**What needs to be done**
Extract all lines in the data that contain the word "computer".

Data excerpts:
------------------------------------------------------------------------

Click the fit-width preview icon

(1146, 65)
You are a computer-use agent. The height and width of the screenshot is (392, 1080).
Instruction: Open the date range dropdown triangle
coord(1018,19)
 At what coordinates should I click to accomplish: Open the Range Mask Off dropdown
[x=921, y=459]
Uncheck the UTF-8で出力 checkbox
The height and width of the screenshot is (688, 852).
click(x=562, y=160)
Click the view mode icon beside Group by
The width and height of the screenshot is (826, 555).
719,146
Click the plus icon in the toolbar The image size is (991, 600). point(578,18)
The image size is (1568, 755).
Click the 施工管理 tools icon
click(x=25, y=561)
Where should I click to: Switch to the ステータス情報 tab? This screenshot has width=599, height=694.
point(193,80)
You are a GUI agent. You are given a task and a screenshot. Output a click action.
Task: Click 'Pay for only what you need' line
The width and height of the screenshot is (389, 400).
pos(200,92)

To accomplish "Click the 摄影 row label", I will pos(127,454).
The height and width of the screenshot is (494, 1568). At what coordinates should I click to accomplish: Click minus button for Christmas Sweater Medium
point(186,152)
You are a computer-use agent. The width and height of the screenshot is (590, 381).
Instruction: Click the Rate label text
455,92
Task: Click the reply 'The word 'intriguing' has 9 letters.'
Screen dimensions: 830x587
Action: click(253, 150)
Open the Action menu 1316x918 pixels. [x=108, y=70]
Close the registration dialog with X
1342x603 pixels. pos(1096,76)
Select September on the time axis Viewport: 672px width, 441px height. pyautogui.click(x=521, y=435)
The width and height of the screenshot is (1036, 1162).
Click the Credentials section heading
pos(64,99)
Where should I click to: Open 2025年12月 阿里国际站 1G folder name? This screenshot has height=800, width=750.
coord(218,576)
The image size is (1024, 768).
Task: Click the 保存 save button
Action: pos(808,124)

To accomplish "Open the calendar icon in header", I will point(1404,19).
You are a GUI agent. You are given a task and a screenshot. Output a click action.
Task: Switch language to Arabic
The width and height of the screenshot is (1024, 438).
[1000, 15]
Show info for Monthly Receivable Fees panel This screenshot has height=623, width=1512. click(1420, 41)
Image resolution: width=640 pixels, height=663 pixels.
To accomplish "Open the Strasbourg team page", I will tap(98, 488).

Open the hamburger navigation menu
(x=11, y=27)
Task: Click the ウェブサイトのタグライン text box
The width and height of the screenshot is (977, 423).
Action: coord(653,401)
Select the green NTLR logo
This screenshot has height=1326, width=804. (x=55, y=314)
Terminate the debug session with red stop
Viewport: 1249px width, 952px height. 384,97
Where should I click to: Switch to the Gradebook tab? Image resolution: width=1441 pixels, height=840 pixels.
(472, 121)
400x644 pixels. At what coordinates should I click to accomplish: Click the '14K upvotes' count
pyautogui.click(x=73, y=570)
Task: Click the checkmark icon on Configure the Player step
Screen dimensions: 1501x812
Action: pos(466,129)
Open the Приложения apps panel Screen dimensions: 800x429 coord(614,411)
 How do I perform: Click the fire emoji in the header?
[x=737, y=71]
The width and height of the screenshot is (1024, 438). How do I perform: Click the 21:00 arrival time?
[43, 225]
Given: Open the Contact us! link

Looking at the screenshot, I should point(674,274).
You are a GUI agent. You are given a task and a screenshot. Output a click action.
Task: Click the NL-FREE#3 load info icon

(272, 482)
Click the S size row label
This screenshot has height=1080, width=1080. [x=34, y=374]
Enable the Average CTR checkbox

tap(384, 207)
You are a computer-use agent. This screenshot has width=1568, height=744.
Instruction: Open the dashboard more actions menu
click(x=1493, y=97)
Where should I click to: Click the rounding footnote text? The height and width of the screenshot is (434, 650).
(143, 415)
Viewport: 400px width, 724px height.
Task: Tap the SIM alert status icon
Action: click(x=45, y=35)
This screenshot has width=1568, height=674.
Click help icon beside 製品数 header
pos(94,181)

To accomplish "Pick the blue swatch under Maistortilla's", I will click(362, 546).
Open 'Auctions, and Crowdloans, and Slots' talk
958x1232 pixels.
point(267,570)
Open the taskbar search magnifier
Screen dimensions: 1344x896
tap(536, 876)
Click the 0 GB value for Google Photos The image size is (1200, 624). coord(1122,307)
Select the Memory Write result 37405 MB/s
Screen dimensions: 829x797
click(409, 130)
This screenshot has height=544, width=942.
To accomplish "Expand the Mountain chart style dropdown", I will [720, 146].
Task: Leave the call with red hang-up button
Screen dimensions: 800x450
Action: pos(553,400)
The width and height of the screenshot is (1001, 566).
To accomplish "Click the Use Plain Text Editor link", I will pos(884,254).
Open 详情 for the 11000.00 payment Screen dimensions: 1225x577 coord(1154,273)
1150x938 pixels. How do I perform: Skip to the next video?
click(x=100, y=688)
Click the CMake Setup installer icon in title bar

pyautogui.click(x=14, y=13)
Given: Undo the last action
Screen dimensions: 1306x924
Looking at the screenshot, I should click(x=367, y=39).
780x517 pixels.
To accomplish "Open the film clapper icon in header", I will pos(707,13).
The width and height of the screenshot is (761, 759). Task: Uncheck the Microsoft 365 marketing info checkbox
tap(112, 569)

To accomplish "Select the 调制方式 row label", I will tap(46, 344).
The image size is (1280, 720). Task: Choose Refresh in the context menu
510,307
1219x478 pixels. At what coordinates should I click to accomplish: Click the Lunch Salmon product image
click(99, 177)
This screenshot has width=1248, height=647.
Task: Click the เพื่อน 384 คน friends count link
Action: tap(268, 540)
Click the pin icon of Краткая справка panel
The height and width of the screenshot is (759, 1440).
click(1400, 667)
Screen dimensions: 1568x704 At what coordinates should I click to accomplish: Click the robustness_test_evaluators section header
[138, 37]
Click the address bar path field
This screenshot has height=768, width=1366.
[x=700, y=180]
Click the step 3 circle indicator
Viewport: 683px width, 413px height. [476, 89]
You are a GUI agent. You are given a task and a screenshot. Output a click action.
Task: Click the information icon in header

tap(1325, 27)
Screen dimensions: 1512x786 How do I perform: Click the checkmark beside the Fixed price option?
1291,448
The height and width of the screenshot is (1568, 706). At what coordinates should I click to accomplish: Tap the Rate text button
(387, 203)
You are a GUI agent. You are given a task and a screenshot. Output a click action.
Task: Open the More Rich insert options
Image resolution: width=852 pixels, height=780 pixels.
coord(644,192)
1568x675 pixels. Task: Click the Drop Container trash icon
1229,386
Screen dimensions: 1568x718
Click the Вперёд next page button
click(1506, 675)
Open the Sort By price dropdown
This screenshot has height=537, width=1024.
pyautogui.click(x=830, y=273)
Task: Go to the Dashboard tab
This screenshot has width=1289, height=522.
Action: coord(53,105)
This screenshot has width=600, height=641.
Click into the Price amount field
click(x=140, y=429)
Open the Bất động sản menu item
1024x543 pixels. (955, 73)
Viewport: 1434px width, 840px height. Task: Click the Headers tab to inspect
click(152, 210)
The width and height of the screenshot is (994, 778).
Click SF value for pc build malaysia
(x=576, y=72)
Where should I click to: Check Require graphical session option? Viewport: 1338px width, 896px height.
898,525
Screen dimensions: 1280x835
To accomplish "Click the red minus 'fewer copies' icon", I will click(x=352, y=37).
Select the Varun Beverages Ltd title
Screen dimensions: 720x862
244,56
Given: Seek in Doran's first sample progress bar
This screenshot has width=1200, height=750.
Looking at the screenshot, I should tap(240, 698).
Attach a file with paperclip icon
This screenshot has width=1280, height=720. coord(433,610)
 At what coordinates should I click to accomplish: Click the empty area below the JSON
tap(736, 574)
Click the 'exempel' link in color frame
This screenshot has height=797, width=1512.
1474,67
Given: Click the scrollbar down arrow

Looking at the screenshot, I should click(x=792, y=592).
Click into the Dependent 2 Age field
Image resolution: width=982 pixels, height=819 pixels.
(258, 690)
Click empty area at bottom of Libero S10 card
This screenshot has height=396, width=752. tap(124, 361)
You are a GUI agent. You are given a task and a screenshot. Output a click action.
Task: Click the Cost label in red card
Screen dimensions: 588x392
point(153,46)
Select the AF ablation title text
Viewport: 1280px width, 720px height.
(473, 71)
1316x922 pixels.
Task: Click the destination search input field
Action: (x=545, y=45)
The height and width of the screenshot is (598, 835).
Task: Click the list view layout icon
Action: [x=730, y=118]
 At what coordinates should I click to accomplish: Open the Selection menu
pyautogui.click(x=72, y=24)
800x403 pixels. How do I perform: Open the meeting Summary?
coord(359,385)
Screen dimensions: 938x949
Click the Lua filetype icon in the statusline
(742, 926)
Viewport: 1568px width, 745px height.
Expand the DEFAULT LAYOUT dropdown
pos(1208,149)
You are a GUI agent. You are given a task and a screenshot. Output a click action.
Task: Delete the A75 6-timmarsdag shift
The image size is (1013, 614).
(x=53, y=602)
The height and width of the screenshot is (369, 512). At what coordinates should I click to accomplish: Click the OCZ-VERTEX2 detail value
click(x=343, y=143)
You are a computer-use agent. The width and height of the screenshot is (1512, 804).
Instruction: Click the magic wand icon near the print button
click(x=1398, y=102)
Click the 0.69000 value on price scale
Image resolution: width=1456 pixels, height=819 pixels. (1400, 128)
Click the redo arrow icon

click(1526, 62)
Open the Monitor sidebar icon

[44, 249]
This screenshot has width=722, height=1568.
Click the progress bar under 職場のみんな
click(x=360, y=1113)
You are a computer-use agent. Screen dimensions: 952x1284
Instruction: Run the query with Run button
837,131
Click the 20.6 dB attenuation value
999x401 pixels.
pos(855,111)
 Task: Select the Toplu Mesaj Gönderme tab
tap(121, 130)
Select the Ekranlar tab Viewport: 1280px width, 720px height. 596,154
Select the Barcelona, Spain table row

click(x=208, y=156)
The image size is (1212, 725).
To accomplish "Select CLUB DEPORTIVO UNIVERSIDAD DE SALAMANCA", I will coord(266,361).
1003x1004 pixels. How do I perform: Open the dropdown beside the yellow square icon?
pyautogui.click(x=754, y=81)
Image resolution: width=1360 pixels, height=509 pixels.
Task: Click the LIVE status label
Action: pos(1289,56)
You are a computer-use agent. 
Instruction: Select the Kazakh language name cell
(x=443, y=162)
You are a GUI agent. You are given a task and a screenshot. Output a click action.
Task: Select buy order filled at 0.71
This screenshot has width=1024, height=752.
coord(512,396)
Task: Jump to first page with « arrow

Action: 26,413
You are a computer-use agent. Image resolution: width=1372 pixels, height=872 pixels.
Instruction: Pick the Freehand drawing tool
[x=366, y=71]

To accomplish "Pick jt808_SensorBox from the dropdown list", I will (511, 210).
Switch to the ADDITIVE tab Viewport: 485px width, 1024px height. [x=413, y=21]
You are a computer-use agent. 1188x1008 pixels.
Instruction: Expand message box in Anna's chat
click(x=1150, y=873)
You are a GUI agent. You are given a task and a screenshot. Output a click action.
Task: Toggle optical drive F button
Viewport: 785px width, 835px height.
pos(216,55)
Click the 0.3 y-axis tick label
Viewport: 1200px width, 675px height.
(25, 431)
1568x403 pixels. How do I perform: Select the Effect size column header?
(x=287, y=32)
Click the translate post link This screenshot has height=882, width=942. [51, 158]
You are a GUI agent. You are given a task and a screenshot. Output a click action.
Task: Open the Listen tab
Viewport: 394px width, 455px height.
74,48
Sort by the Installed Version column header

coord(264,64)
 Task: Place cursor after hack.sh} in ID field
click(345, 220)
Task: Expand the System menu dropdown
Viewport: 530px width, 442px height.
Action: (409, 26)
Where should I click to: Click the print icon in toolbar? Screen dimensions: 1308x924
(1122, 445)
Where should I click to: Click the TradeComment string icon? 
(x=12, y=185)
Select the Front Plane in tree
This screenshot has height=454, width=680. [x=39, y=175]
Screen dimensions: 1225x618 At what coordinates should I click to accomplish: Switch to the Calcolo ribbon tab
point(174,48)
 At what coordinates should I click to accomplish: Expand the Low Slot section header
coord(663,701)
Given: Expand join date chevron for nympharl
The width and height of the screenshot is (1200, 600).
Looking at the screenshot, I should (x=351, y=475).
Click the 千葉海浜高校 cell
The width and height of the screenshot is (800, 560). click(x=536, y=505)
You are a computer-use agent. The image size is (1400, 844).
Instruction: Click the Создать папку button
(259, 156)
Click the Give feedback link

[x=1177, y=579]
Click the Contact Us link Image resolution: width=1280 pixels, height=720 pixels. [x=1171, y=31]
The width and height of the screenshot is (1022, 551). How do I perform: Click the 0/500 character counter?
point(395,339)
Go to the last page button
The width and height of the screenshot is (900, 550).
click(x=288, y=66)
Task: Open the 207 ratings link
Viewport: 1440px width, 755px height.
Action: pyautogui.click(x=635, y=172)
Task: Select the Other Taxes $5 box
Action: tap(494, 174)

------------------------------------------------------------------------

**Final answer**
You are a computer-use agent. The height and width of the screenshot is (392, 1080).
You are a computer-use agent. The width and height of the screenshot is (590, 381).
You are a computer-use agent. This screenshot has width=1568, height=744.
You are a computer-use agent. The width and height of the screenshot is (1512, 804).
You are a computer-use agent. Screen dimensions: 952x1284
You are a computer-use agent. 
You are a computer-use agent. Image resolution: width=1372 pixels, height=872 pixels.
You are a computer-use agent. 1188x1008 pixels.
You are a computer-use agent. The image size is (1400, 844).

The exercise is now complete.